Phase 1: Audit & Identification (Immediate Action Required)
- Conduct a Comprehensive Audit: Immediately generate a complete list of all current 1099 vendors and independent contractors.
- Apply the FWPA Triage: For each contractor on the list, systematically apply the three applicability thresholds:
- Is the contractor a solo operator (or single-person entity)?
- Are they providing a “professional service” as defined under Labor Code § 2778(b)(2)?
- Does the engagement meet the $250 monetary threshold, including the 120-day aggregation rule?
- Create a Master Compliance List: Compile a definitive list of all contractors who fall under the FWPA’s purview. This list will be the foundation for all subsequent compliance actions.
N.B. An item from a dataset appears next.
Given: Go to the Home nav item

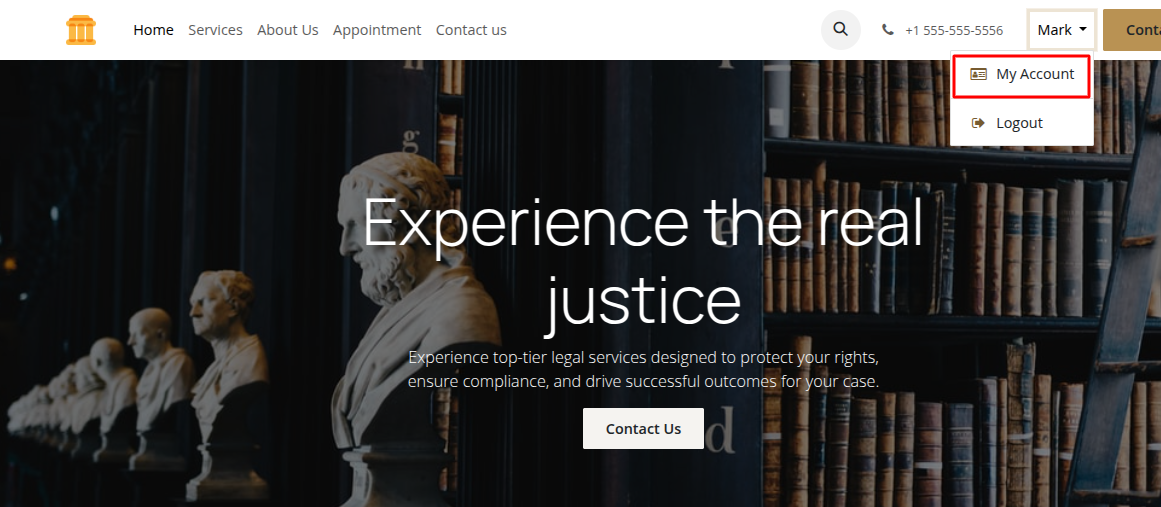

Phase 2: Contract Remediation & Template Development
- Develop a Master FWPA-Compliant Template: The most critical proactive step is to work with counsel to draft a master Independent Contractor Agreement that includes all statutorily required clauses.20
- Remediate Existing Agreements: Review all current agreements with freelancers on the Master Compliance List. For any contract that will be active or is likely to be renewed on or after January 1, 2025, a new, compliant agreement or a formal, signed addendum must be executed.
- Ensure Flexibility: The master template should be designed to be easily adaptable for different scopes of work, payment structures, and project timelines while maintaining the core compliance elements.
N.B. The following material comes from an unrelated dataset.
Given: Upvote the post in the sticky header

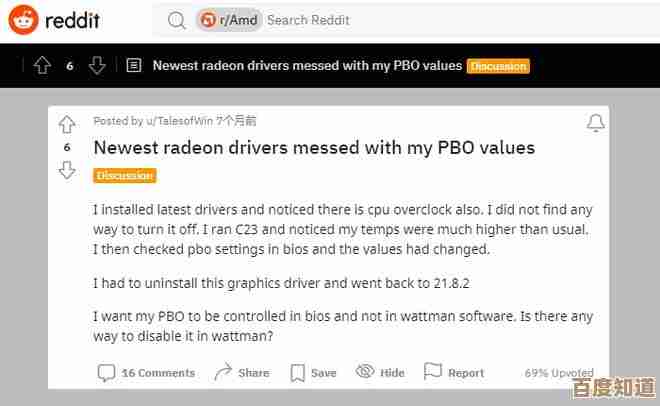Looking at the screenshot, I should coord(42,66).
Phase 3: Process & Policy Implementation
- Update Accounts Payable Protocols: AP departments must be trained to identify FWPA-covered invoices and prioritize them for payment strictly according to the contract date or the 30-day default rule. A system should be in place to flag these payments to prevent inadvertent delays.2
- Establish a Record Retention System: Implement a centralized, reliable, and easily accessible system for storing all freelance contracts for the mandatory four-year period. This system must be managed institutionally, not by individual hiring managers.9
- Mandatory Training: Conduct mandatory training for all managers, procurement staff, and any other personnel with the authority to engage independent contractors. They must understand that informal email or verbal agreements for covered services are no longer legally permissible and expose the company to significant liability.4
Transforming Compliance from a Burden into a Best Practice
California’s Freelance Worker Protection Act is a fundamental and permanent alteration to the state’s business landscape. It signals the end of informal arrangements and ushers in an era of mandatory formalization, transparency, and accountability. For businesses and the counsel who guide them, a passive or reactive approach is an invitation to significant legal and financial liability. Proactive adaptation—through immediate auditing, contract remediation, and process implementation—is the only prudent course of action.
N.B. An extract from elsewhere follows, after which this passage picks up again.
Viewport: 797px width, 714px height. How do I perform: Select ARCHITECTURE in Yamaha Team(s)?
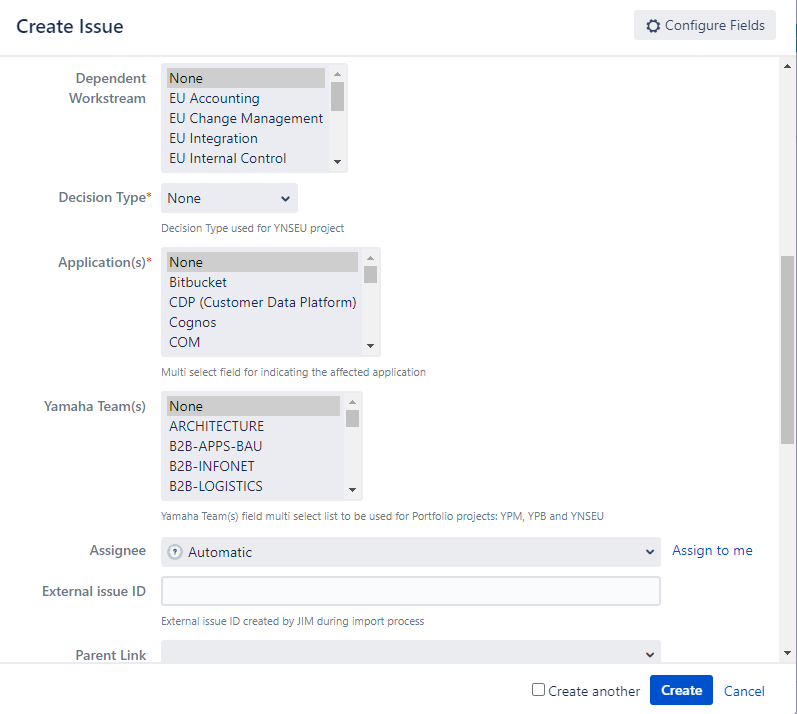pyautogui.click(x=253, y=426)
Ultimately, advising clients to embrace FWPA compliance should be framed not merely as a defensive legal necessity but as a strategic business advantage. By implementing clear, professional, and compliant contracting processes, businesses can mitigate disputes, foster stronger and more reliable relationships with California’s vital independent workforce, and insulate themselves from the cascading risks of non-compliance—most notably, the ever-present threat of a minor payment dispute escalating into a major worker misclassification challenge.